Eli Roth in Aftershock

Who’s ready for an Eli Roth-sized dose of carnage? Well, you better be because based on this first trailer for Aftershock, the movie is going to be light on plot and character development, but absolutely drenched in gore.

The Nicolás López-directed film stars Roth as Gringo, a recently divorced American tourist who buddies up with two Chilean guys so they can show him the way to the best local ladies. They manage to track down a trio of potentials – a Russian model, a hardcore party girl and her über responsible sister – and the gang ventures out to Valparaíso for a big night out. However, their clubbing fun is interrupted by a devastating earthquake. Gold stars to everyone who manages to make it through the initial hit, but, it turns out, the post-quake looters, escaped convicts and aftershocks are just as threatening - if not more so.

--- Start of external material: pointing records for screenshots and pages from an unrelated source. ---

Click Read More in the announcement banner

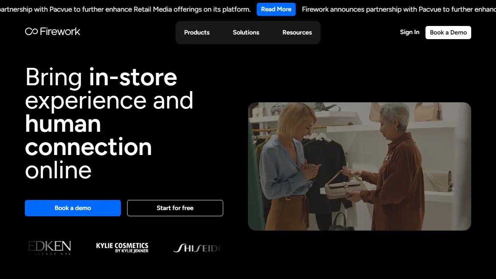click(x=276, y=9)
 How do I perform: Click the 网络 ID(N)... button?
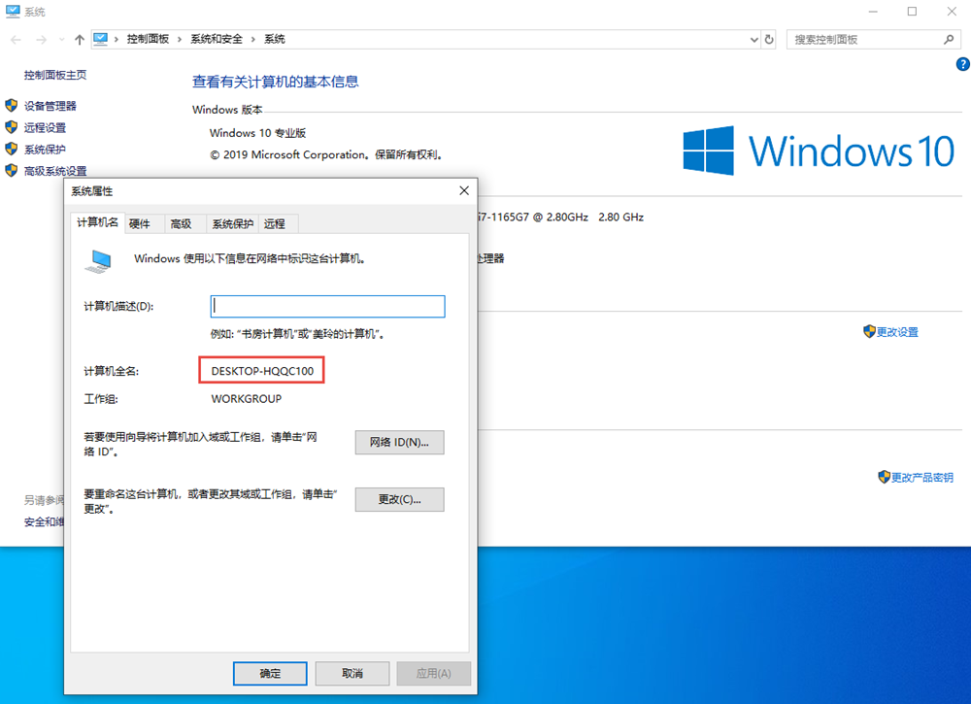click(x=399, y=443)
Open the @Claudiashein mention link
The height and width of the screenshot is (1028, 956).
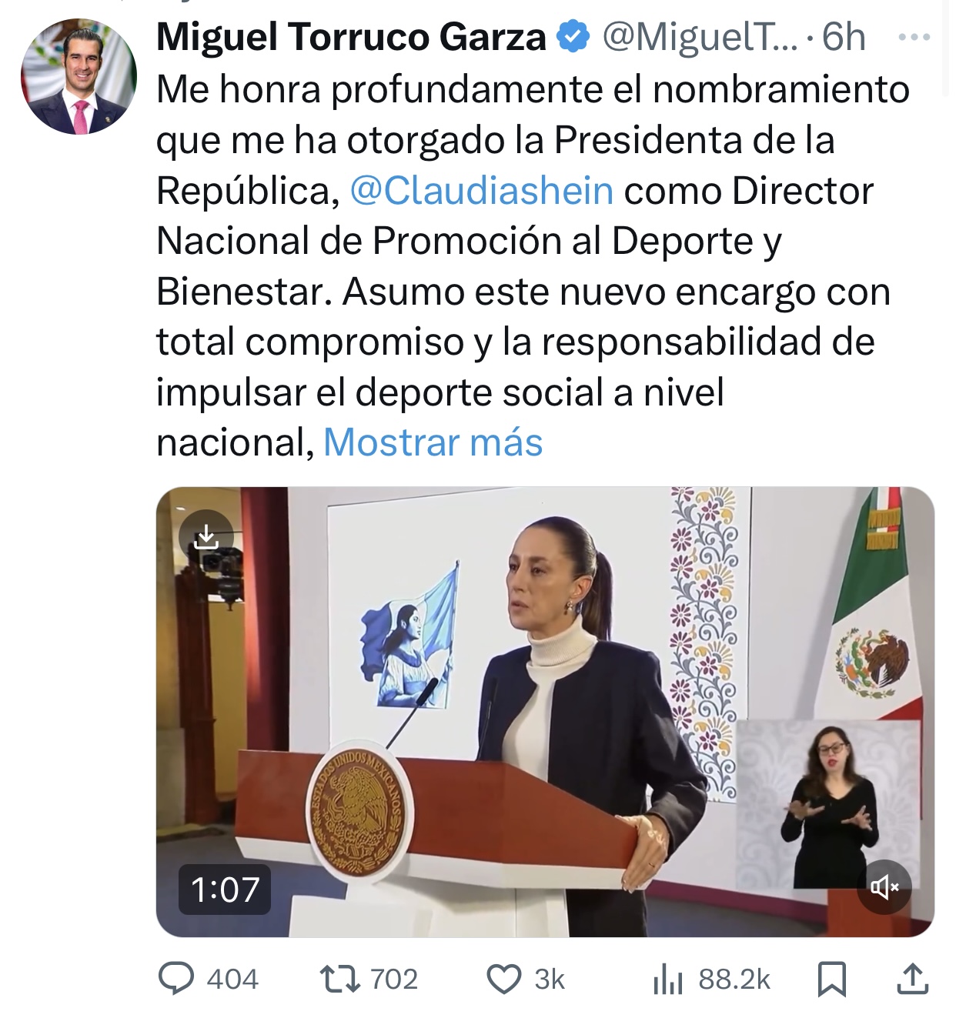[482, 191]
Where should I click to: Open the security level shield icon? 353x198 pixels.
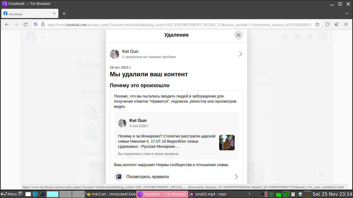tap(327, 24)
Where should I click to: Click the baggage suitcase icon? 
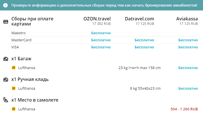[x=5, y=59]
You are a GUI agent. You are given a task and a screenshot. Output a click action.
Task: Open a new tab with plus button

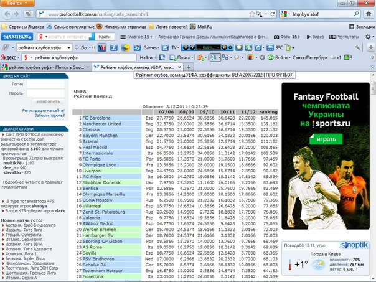tap(189, 67)
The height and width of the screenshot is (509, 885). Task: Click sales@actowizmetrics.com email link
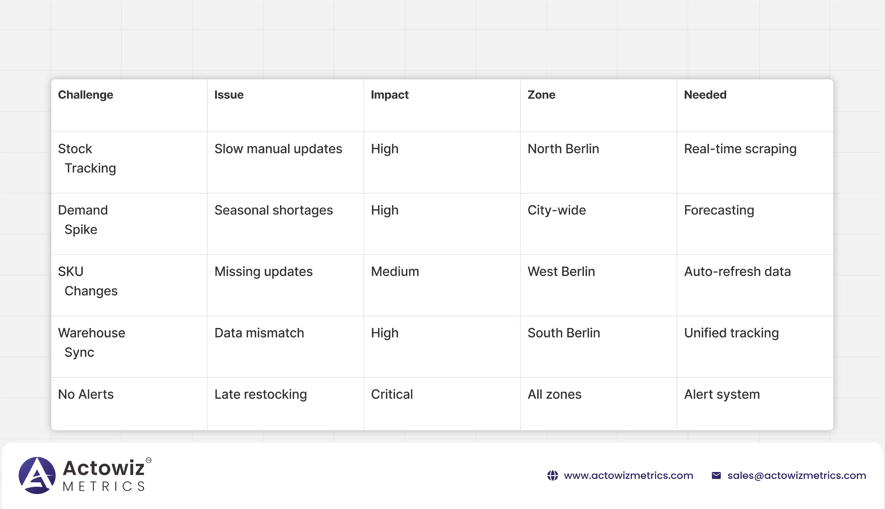[x=797, y=475]
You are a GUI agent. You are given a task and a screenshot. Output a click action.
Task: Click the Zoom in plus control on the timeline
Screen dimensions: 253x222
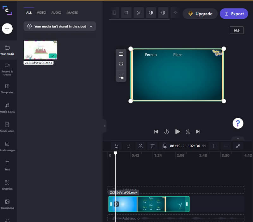[214, 146]
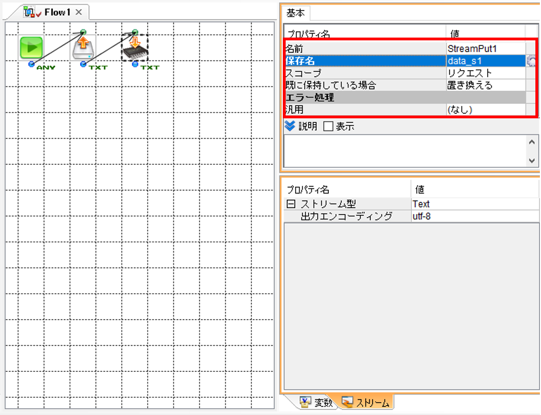This screenshot has height=415, width=541.
Task: Open the 既に保持している場合 value 置き換える
Action: tap(486, 85)
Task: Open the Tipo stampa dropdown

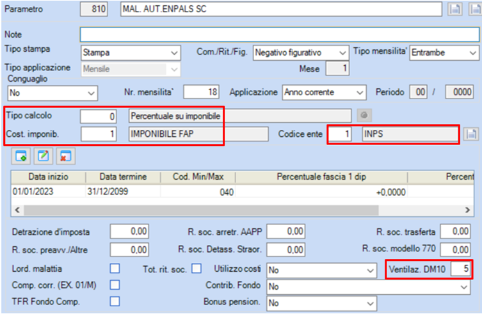Action: point(131,53)
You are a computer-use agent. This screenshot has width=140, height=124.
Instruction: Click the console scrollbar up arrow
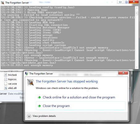tap(137, 8)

The film’s core concept is oozing with potential, so ever since the final product debuted at the Toronto International Film Festival to relatively solid reviews, anticipation has been sky-high. But, unfortunately, hopes are fading fast as more and more subpar promotional material hits the Web. First came this clip from the film’s epic club-set earthquake sequence and it doesn’t look real in the least. In fact, you can practically picture the DP standing on set, physically shaking the camera to get the quake effect. Next up was an unimpressive poster. It’s a movie with earthquake devastation and carnage at the core, but the two images used aren’t striking and don’t even fit together well, resulting in a disjointed final design.

As for this new trailer: First off, when you’ve only got one minute and 40 seconds to work with, you don’t waste it on tacky dialogue like, “Every girl I meet, I have to download some new app.” What does that even mean? The sequence showing the guys having a good time in Chile works well enough, but it would be nice to isolate the main characters so we can have a better sense of who’s who, once everything comes crashing down. And as for the material that follows, without the text explaining, “The only thing more terrifying than mother nature is human nature,” it would be close to impossible to figure out exactly what we’re supposed to take from the post-quake portion of the film.

With a trailer that makes Aftershock look straight-to-DVD quality, I’ll have to hold tight to those positive reviews to keep myself on board until the film gets its theatrical release next year.

And is it just me, or is it the slightest bit insensitive to base a gore-fest on an earthquake that claimed hundreds of lives and robbed 9% of the local population of their homes just two years ago? Hey, I'm all for some campy blood and guts, but I do have a heart.